Begin

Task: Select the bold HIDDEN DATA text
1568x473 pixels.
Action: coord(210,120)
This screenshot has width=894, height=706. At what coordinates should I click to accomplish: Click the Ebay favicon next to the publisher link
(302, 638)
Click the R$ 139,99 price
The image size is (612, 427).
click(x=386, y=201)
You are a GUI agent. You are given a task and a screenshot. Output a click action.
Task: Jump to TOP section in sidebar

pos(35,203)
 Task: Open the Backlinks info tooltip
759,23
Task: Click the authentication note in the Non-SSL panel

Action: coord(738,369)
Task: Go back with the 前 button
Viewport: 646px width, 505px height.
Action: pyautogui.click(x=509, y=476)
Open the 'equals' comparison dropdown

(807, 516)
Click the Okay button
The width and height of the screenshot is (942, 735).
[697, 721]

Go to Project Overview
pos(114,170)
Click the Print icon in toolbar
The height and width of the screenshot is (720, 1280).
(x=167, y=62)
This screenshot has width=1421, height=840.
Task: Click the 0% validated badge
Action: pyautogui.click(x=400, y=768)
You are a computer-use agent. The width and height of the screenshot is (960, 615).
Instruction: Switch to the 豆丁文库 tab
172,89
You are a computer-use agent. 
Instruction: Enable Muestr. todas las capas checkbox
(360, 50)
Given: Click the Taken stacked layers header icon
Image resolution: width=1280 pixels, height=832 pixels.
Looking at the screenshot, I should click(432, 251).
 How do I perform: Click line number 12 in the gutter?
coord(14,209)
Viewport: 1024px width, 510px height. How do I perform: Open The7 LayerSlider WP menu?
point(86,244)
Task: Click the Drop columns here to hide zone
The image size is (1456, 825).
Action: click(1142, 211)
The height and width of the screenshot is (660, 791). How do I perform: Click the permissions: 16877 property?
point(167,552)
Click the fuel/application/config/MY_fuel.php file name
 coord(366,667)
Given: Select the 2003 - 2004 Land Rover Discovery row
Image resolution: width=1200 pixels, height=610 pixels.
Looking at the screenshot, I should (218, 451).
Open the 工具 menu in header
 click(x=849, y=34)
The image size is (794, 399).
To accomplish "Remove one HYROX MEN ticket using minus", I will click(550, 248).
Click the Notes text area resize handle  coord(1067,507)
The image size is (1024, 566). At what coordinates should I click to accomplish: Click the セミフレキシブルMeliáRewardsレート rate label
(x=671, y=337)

End

REQUIRED WORK:
Update the material above, changing every "How do I perform" to "How should I perform" and leaving everything else unchanged.

CORRECT RESPONSE:
Task: Select the bold HIDDEN DATA text
1568x473 pixels.
Action: coord(210,120)
This screenshot has width=894, height=706. At what coordinates should I click to accomplish: Click the Ebay favicon next to the publisher link
(302, 638)
Click the R$ 139,99 price
The image size is (612, 427).
click(x=386, y=201)
You are a GUI agent. You are given a task and a screenshot. Output a click action.
Task: Jump to TOP section in sidebar

pos(35,203)
 Task: Open the Backlinks info tooltip
759,23
Task: Click the authentication note in the Non-SSL panel

Action: coord(738,369)
Task: Go back with the 前 button
Viewport: 646px width, 505px height.
Action: pyautogui.click(x=509, y=476)
Open the 'equals' comparison dropdown

(807, 516)
Click the Okay button
The width and height of the screenshot is (942, 735).
[697, 721]

Go to Project Overview
pos(114,170)
Click the Print icon in toolbar
The height and width of the screenshot is (720, 1280).
(x=167, y=62)
This screenshot has width=1421, height=840.
Task: Click the 0% validated badge
Action: pyautogui.click(x=400, y=768)
You are a computer-use agent. The width and height of the screenshot is (960, 615).
Instruction: Switch to the 豆丁文库 tab
172,89
You are a computer-use agent. 
Instruction: Enable Muestr. todas las capas checkbox
(360, 50)
Given: Click the Taken stacked layers header icon
Image resolution: width=1280 pixels, height=832 pixels.
Looking at the screenshot, I should click(432, 251).
 How should I perform: Click line number 12 in the gutter?
coord(14,209)
Viewport: 1024px width, 510px height. How should I perform: Open The7 LayerSlider WP menu?
point(86,244)
Task: Click the Drop columns here to hide zone
The image size is (1456, 825).
Action: click(1142, 211)
The height and width of the screenshot is (660, 791). How should I perform: Click the permissions: 16877 property?
point(167,552)
Click the fuel/application/config/MY_fuel.php file name
 coord(366,667)
Given: Select the 2003 - 2004 Land Rover Discovery row
Image resolution: width=1200 pixels, height=610 pixels.
Looking at the screenshot, I should (218, 451).
Open the 工具 menu in header
 click(x=849, y=34)
The image size is (794, 399).
To accomplish "Remove one HYROX MEN ticket using minus", I will click(550, 248).
Click the Notes text area resize handle  coord(1067,507)
The image size is (1024, 566). At what coordinates should I click to accomplish: Click the セミフレキシブルMeliáRewardsレート rate label
(x=671, y=337)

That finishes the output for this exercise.